1. Grady Hendrix, Horrorstor (out September 2014) – I feel like I should write a whole post on this one.

2. Eula Biss, On Immunity: An Innoculation (out September 2014)

3. Daryl Gregory, Afterparty (out now)

Then I was briefly interrupted by a re-read of Locke & Key

4. Stephen Collins, The Gigantic Beard That Was Evil (technically this was a finished book, but not yet published, so it counts)

5. Julia Elliott, The Wilds (out October 2014)

6. Alyson Foster, God Is An Astronaut (out this week)

7. Randall Munroe, What If: Serious Scientific Answers to Absurd Hypothetical Questions (out September 2014)

8. Susan Coll, The Stager (out this week)

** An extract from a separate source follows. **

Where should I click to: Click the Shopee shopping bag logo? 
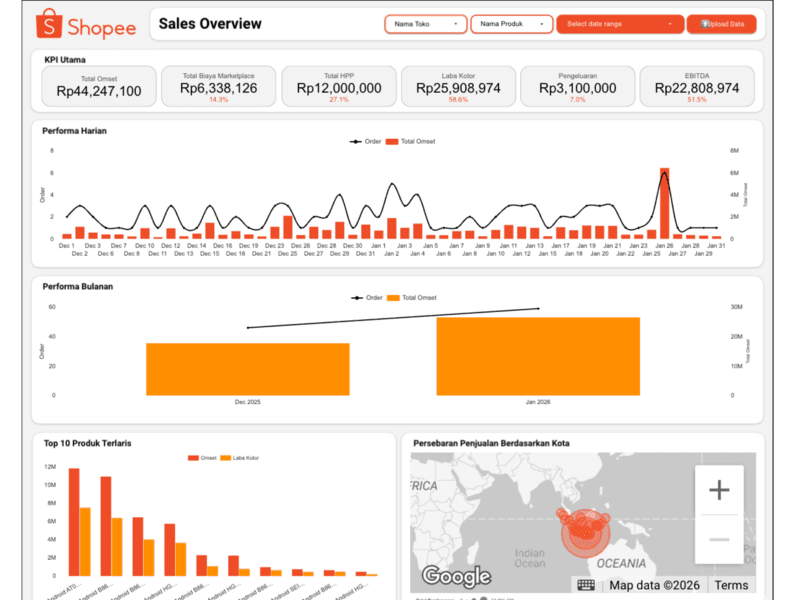47,26
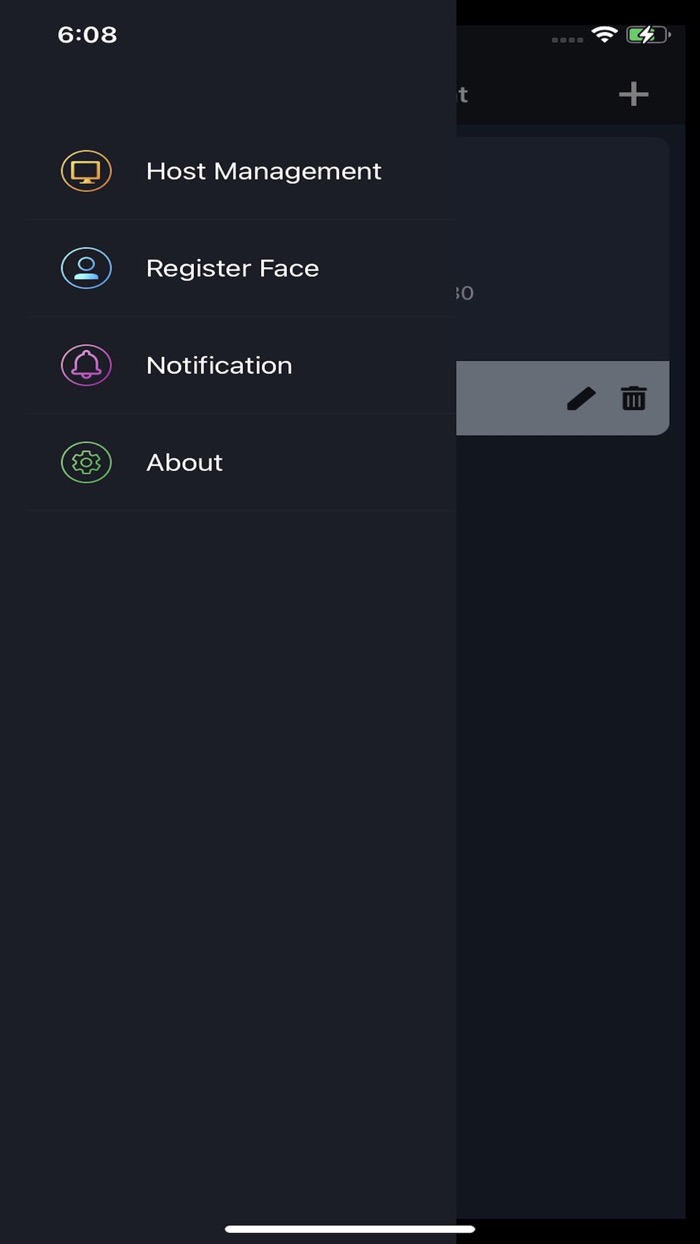Tap the Notification bell icon

pyautogui.click(x=86, y=365)

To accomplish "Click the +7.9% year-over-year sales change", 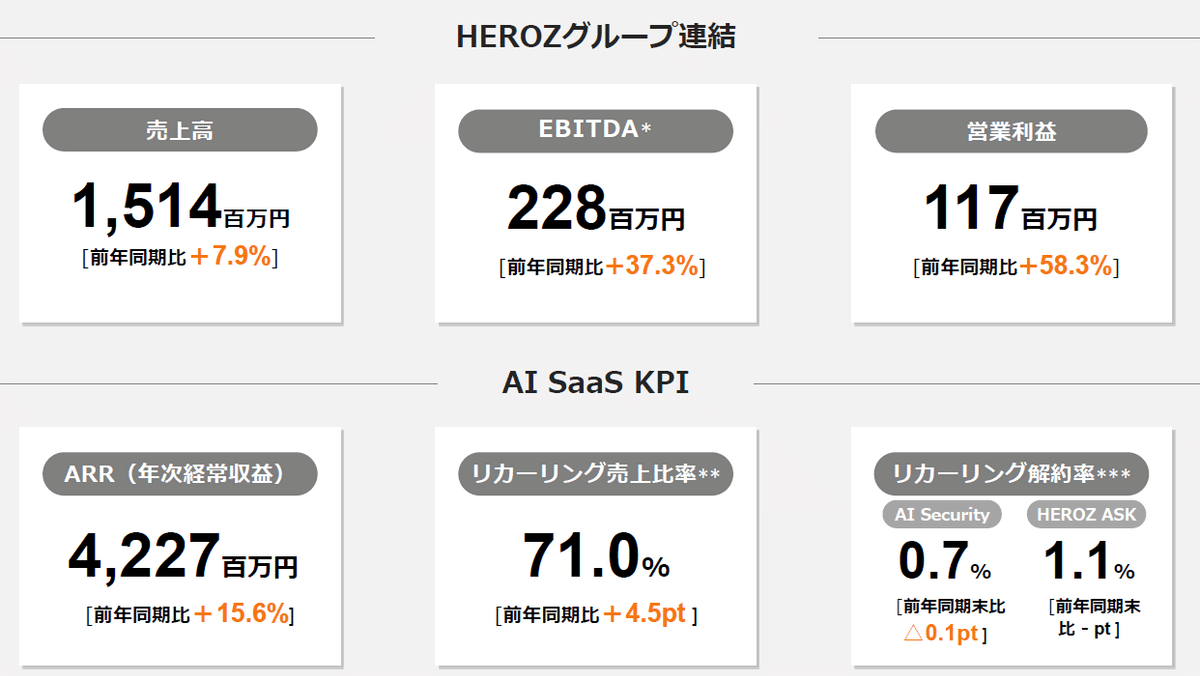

So hey, pretty good! I had 11 books in my pile and read 8. But wait…  Upon closer inspection, it is revealed that only one of these was in the original TBR pile. I call this ‘the Nick Hornby effect’ — read any of his Believer columns and you will discover that his books acquired list rarely matches his list of books read.

It was a pretty good run in terms of quality. There were no abandoned ARCs. It was also a pretty good mix of regular fiction, speculative fiction, short stories, and non-fiction. Therefore, I declare my ARC decimation project a success. Commence phase 2: Further Decimation of ARC Pile. And while I’m off, maybe I’ll also do phase 3: Getting Rid of ARCs I Will Never Read But That Looked Good at the Time!